Tres hechos independientes pero vinculados por rasgos en común: la violencia que cada uno exhibe; una relación de fuerza del poder político contra la gente y, finalmente, una secuencia, que inversamente observada, permite conjeturar que esa beligerante relación y el incremento de la violencia tienen origen, en gran medida, en un absurdo sistema de contribución territorial.


El aberrante sistema de contribución inmobiliaria.
  1. La contribución inmobiliaria actual se calcula sobre la base de dos valores ficticios: el valor del terreno y el valor de la mejora construida sobre el predio. A esos valores arbitrarios se los multiplica por un tanto por mil, también arbitrario, y la suma de ambos productos es la deuda del contribuyente. Ninguno de los dos valores es valor de mercado; pero, en todo caso, al edificio se lo valora decenas de veces más que al terreno. Esto es más patente cuanto más nuevo y de mejor calidad es el edificio, a resulta de lo cual, cuánto mejor y más moderna sea la construcción, más pagará el contribuyente. Los "mandamientos" de este sistema dicen así: "Construye y pagarás. Mejora lo viejo y pagarás. Construye de mejor calidad y pagarás mucho más. Echa abajo lo construido y pagarás menos. No construyas nada y nada pagarás". ¿Si esto no es un castigo a la construcción, qué cosa es?
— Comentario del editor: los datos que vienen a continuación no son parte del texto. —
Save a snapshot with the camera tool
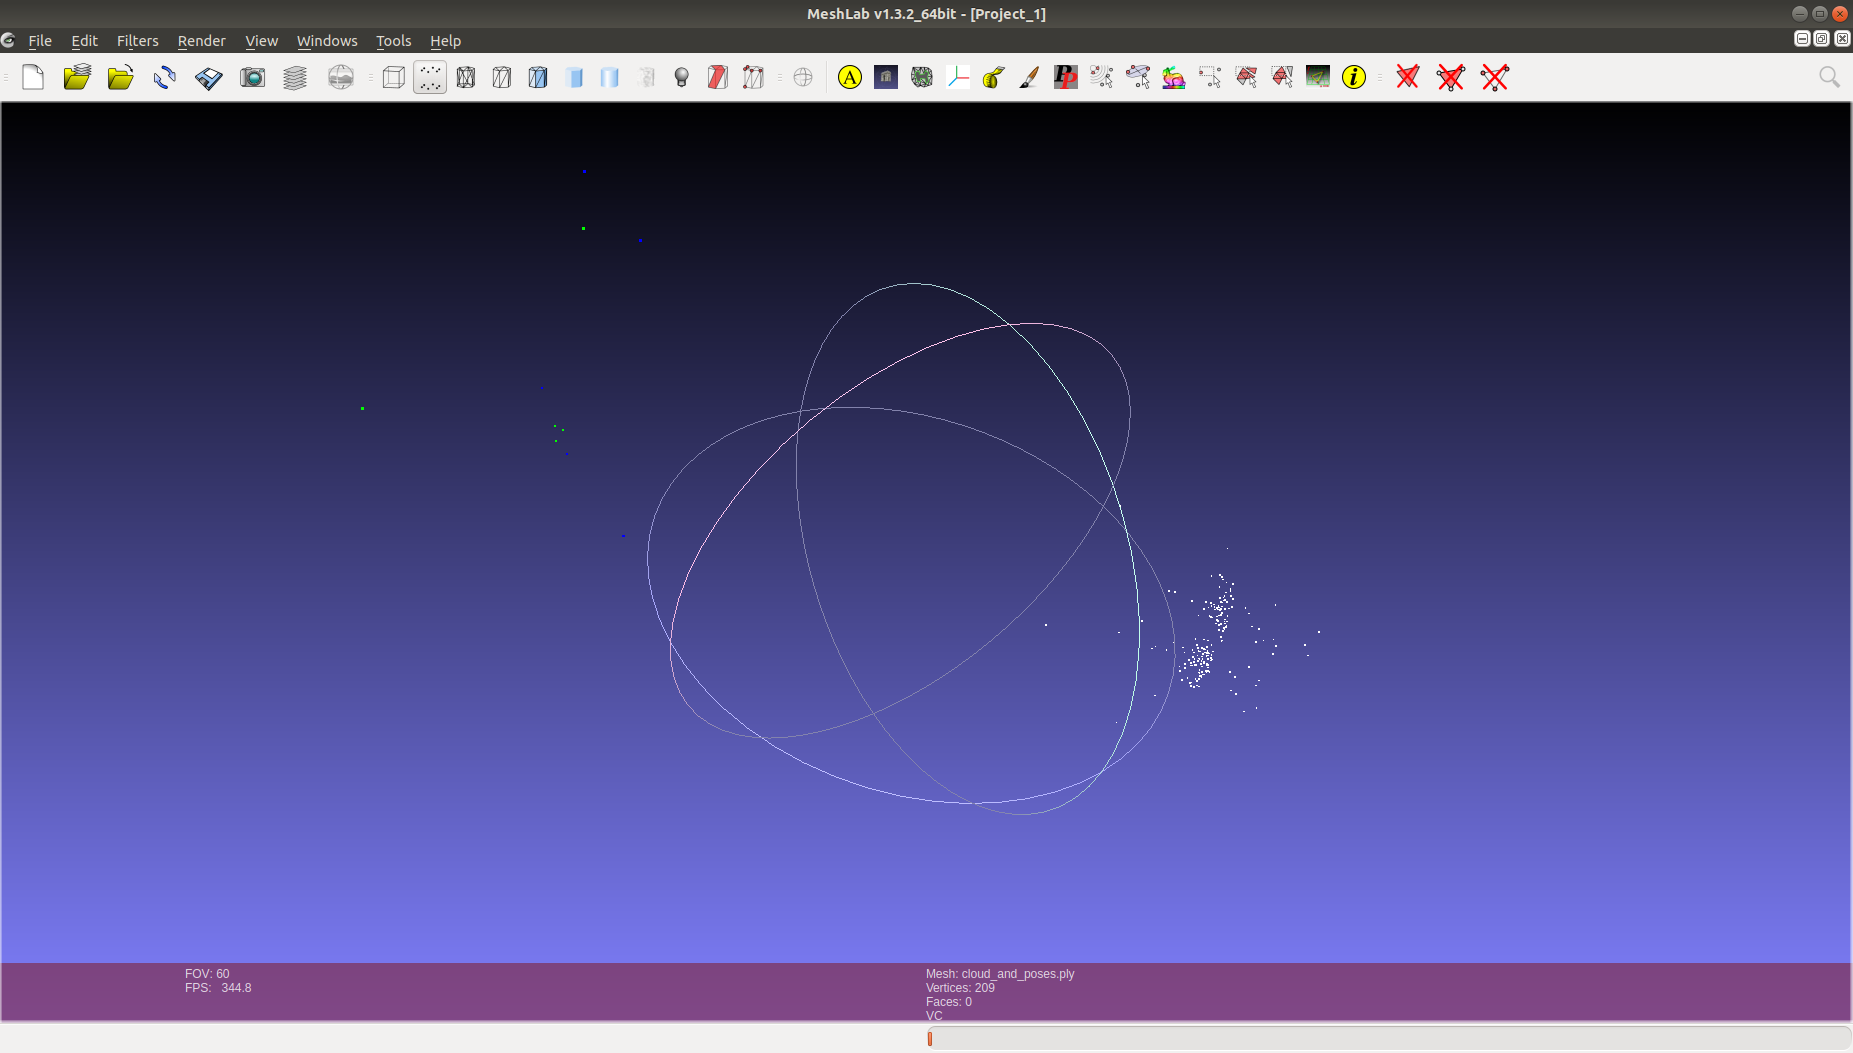[252, 77]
  2. Tomar a lo construido como principal hecho imponible, obliga al gobierno a espiar a los ciudadanos. Cargar al propietario con la obligación de declarar las mejoras, es obligarlo a meter la cabeza en la guillotina. ¿Cómo asombrarse que la mentira, la corrupción y la evasión sean efectos naturales del sistema? Dados estos inevitables efectos, el gobierno tiene que montar una organización de espionaje que no respeta la relación costos/beneficios. Al adoptar el método declarativo se llega al disparate de contratar empresas para fotografiar toda la ciudad, de alto costo y pobre resultado.
  3. Los datos son "a ojito" (¿cómo fotografiar el interior del edificio?). Esto explica que los contribuyentes sean víctimas de cálculos disparatados. El Dr. Peña, ex-funcionario de la DGI, lo denunció de este modo: "Todo esto es una aberración. Una baulera que a lo sumo puede valer 3000 pesos ha sido tasada en 25.201 pesos" (Clarín, 01/07/98, Pág. 42). Pero el emplazamiento a pagar no se detiene por ser aberrante.
  4. Lo peor es que el sistema alienta la especulación, provocando mayor escasez de espacio y falso aumento del valor del suelo. ¿Cómo asombrarse entonces que junto a los baldíos, casas tapiadas en lo mejor de la ciudad, haya miles de villas miserias, cerca de 500.000 personas en conventillos y hospedajes y otros cientos de miles durmiendo en umbrales? Ahí tiene el lector, a la fábrica de "vándalos" que, insólitamente, emergen en la ilustrada Reina del Plata.
Frente a situación semejante no es poca la
responsabilidad de los legisladores porteños.